Le consul général du Gabon à Paris, Jean-Rémy Maganga-Nzamba, a été relevé de ses fonctions et sommé de regagner Libreville dans un délai de 24 heures. © GabonReview (montage)

 

Alors que les préparatifs s’intensifient en France, en vue de la visite officielle du chef de l’État, Brice Clotaire Oligui Nguema, annoncée du 19 au 22 juillet 2026, une décision administrative vient de secouer la représentation diplomatique gabonaise à Paris. Pour cause, le consul général du Gabon à Paris, Jean-Rémy Maganga-Nzamba, a été relevé de ses fonctions et sommé de regagner Libreville dans un délai de 24 heures, accompagné de sa famille.

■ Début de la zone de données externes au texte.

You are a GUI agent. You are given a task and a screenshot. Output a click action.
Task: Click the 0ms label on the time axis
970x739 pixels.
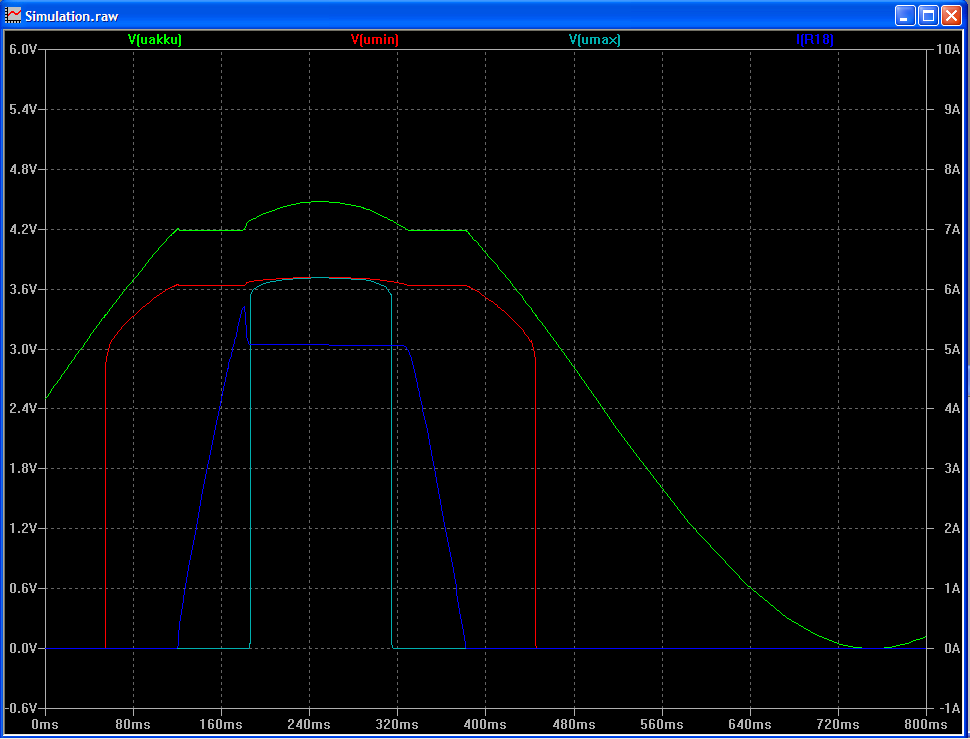(46, 723)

L’information ressort d’une notification de suspension attribuée au secrétariat général du ministère gabonais des Affaires étrangères, datée du 3 juillet 2026. «La présente a pour objet de vous notifier votre suspension de fonctions de consul général avec effet immédiat», peut-on lire dans le document consulté.

Le texte précise également que l’intéressé est invité à prendre toutes les dispositions nécessaires pour organiser son rapatriement. «Les moyens de votre transport retour vous seront transmis de manière diligente», poursuit la notification.

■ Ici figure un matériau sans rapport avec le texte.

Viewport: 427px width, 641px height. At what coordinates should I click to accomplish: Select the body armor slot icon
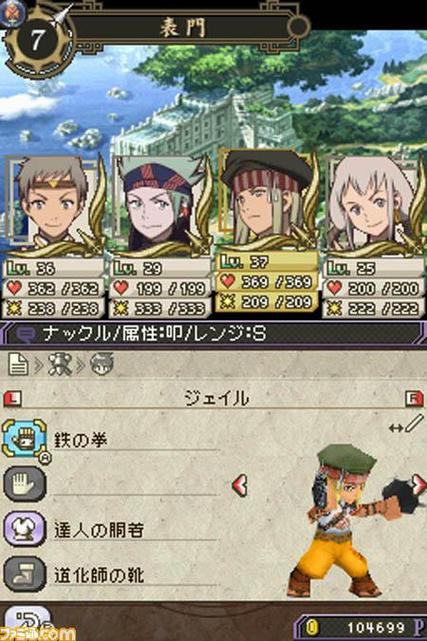point(24,529)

Pour l’heure, aucune communication officielle n’a été faite par les autorités gabonaises sur les motifs de cette décision. Le silence du ministère des Affaires étrangères alimente les interrogations, aussi bien au sein de la communauté diplomatique que de la diaspora gabonaise en France.

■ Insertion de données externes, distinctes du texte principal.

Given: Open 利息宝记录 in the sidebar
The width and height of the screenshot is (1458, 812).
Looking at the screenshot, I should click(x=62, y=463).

Un diplomate apprécié par une partie de la diaspora

En poste à Paris, le diplomate était perçu par une partie des Gabonais de France comme un acteur engagé dans une dynamique de réforme du consulat. Plusieurs usagers saluaient notamment des efforts de modernisation des services et d’amélioration de l’accueil.

Ce rappel intervient à la veille d’une visite officielle annoncée du président de la République gabonaise en France. Si cette proximité dans le calendrier alimente les spéculations, aucun élément officiel ne permet, à ce stade, d’établir un lien entre les deux événements.

Ainsi, en l’absence de déclaration des autorités, les circonstances exactes de cette décision demeurent floues. Dans les milieux diplomatiques comme au sein de la diaspora, ce départ précipité suscite de nombreuses interrogations, dans l’attente d’éventuelles précisions de Libreville.

Thécia Nyomba

 

 
GR
 

1 Commentaire

  1. messowomekewo dit :

    Comment peut-on relever de ses fonctions un cadre de ce niveau sans préciser clairement ce qui lui est reproché?
    Cette façon de procéder pose un problème , la pression exercée sur les cadres crée à la longue un manque de sérénité qui peut impacter négativement le rendement des uns et des autres.